The above mentioned was interpreted from judgments of the Supreme Court, which emphasized „Even justified criticism of relations existing in the workplace should fall within the legal framework and be characterized by an appropriate form of expression, not disorganize work and enable the normal functioning of the workplace and the performance of its tasks.” (Supreme Court judgment of 18 July 2012, I PK 44/12). In the same judgment, the Supreme Court also indicated that “Exceeding the limits of permitted criticism by an employee in relation to the supervisor or the employer’s bodies is a manifestation of disloyalty, regardless of the duties assigned to the position held by the employee (…)”.

Consequences of criticism of the employer on the Internet and the possibility of the employer’s protection

Answering the question of what actions should the employer take in the event of learning about dissemination of negative information about the workplace, co-workers or the employer by employees, acting in accordance with the guidelines of the Supreme Court, first of all, the employer should have in mind the above-mentioned issues raised by the Supreme Court, i.e. examine the size and nature of the breach, as well as consider whether the employee has exceeded the limits of permitted criticism or furthermore grossly negligent of his employee duties by his action. The above analysis will allow to determine the scope of consequences adequate to the employee’s culpability.

According to the Labor Code employer can take on consideration many measures such as:

  1. application of a reprimand or admonition (however only if the employer’s criticism is related to the violation of the order or organization of work);
  2. termination of the employment contract with notice;
  3. termination of the employment contract without notice due to the fault of the employee;

It is also possible to take appropriate steps under civil or criminal law, for example:

  1. obliging the employee to issue an appropriate apology;
  2. obliging the employee to pay a sum of money to the employer or for a specific social goal;
  3. holding the employee for criminally liable for insulting or defaming the employer.

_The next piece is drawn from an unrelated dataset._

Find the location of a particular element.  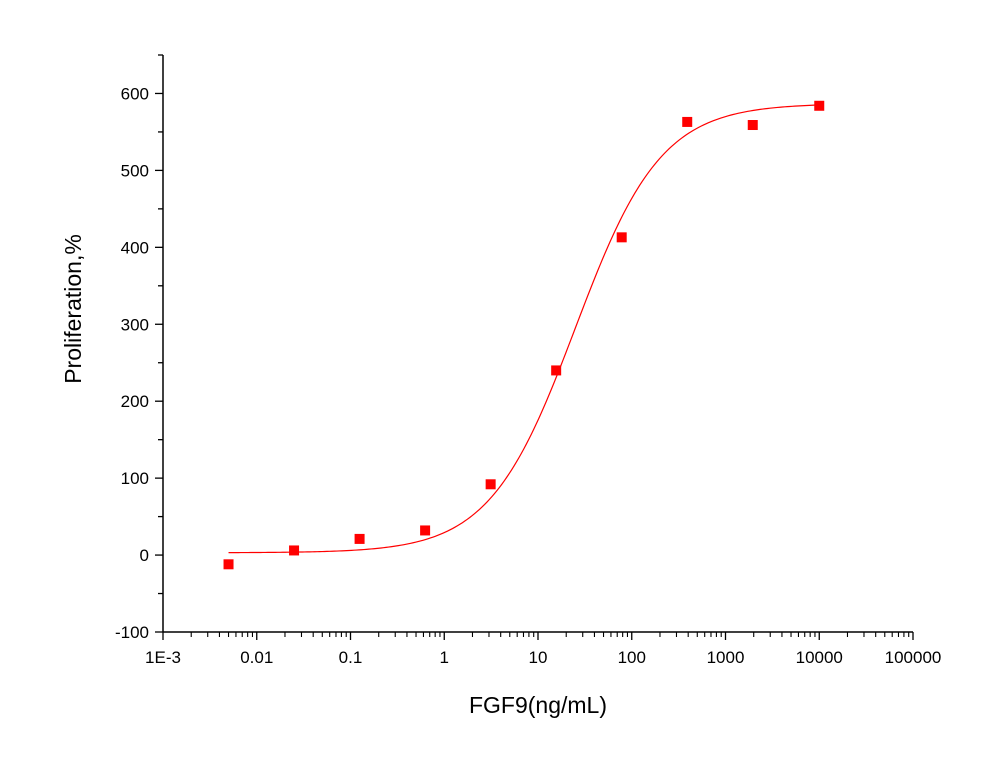

y-tick-label: 200 is located at coordinates (135, 402).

Under the Labor Code, the termination of the employment contract without notice due to the fault of the employee is one of the furthest reactions of the employer to criticism on the Internet. At this point, it must be remembered that this way of termination of the contract should be only used in the case of the most serious breaches, and therefore exceptionally. In terms of formal requirements the justification for this kind of termination of the contract should be made in writing and specify in detail the reasons for the termination of the contract, include examples of employee`s actions, as well as their frequency and dates of occurrence. The form of handing over the document is also important. The receipt of the document should be certified by the employee with signature and date for evidence purposes.

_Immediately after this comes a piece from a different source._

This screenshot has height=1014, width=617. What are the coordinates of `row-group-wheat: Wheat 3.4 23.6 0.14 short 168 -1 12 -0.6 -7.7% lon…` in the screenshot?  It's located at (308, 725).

Termination of the employment relationship without notice due to the employee’s fault is the most “severe” way of terminating the employment relationship. Therefore in practice employees often use the right to appeal to the labor court. Consequently, both the legitimacy of terminating the contract in this way and the content of the employer’s statement should be consulted each time.

Due to the fact that commenting the employer on the Internet is becoming more and more common, and at the same time the opinion-forming role of the Internet is constantly growing, it is worth considering the introduction, in the employer’s internal documents, obligations related to the care for the welfare of the workplace, protection of trade secrets also after working hours, or using social media with respect to the employer’s reputation.